**Given text**.
## BEGIN

Saturday
Jan302010
Iran Analysis: The Regime's Ultimate Challenge "We Will Kill You"
Saturday, January 30, 2010 at 7:29
Sometimes a story doesn't take shape immediately. Sometimes words are put out for the public, their possible significance only emerged when they are repeated, reprinted, recycled. Sometimes the speaker may not even realise how "big" his declaration is going to be.
Sometimes, even when two people have their lives cut short for reasons far beyond their specific place in this world, the act is only fulfilled in days and weeks to come.
So it may prove with the hangings of Mohammad Reza Ali Zamani and Arash Rahmanipour, two men whose arrest for alleged membership of a "monarchist" group took on its imposed meanings in the conflict which began two months later and is still ongoing. So it may prove with the speech of an Ayatollah Ahmad Jannati, a man whose long, confirmed membership within the Iranian regime reaches the point where he argues that Iranians could and should be put to death.

## END

**Exercise requirements**.
[1] According to the Iran analysis, what were Mohammad Reza Ali Zamani and Arash Rahmanipour arrested for?
[2] Resume the Iran analysis after its last sentence and carry it on.
The listing after this has no role in what is asked here.

**Material**.
## BEGIN

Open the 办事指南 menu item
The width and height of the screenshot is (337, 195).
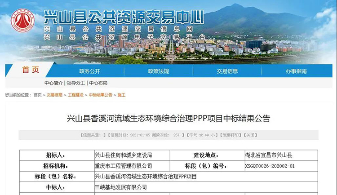[x=296, y=71]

## END

**Results for each task**.
[1] Alleged membership of a "monarchist" group.

[2]
It may prove so for, twelve days before the anniversary of 22 Bahman (11 February), Jannati --- as not the speaker at Tehran's Friday Prayers but as the head of the Guardian Council, the body that supposedly gives legitimacy to Iran's elections --- saw not the ballot box but the coiled noose, the cocked trigger, the unsheathed blade and said, "Do it!":
Only weeks after the Presidential election in June, another Friday Prayers speaker, Ayatollah Ahmad Jannati, had held up the possibility of death for "rioters", albeit less dramatically than Jannati. The regime, however, did not opt for executions. It tried the security measures to disperse and even beat demonstrations out of existence. It tried the mass, loudly public trials of August. It tried hundreds, thousands of arrests in the night. It tried the expulsion, "filtering", detention of those who might provide information that the protest continued. It tried firings and termination of studies.
Still the protests continued. Even in the "lull" after 13 Aban (4 November), the university campuses maintained the show of resistance. Then, when the regime may have convinced itself that it was primarily the students who were troublemakers and they could be contained and separated from "good" Iranians, tens of thousands (how many tens of thousands?) who were not students came out on the streets of Tehran and other cities on Ashura (27 December). They demonstrated and, in some case when they were confronted, they pushed back the security forces who had tried to remove them from visibility for the past six months.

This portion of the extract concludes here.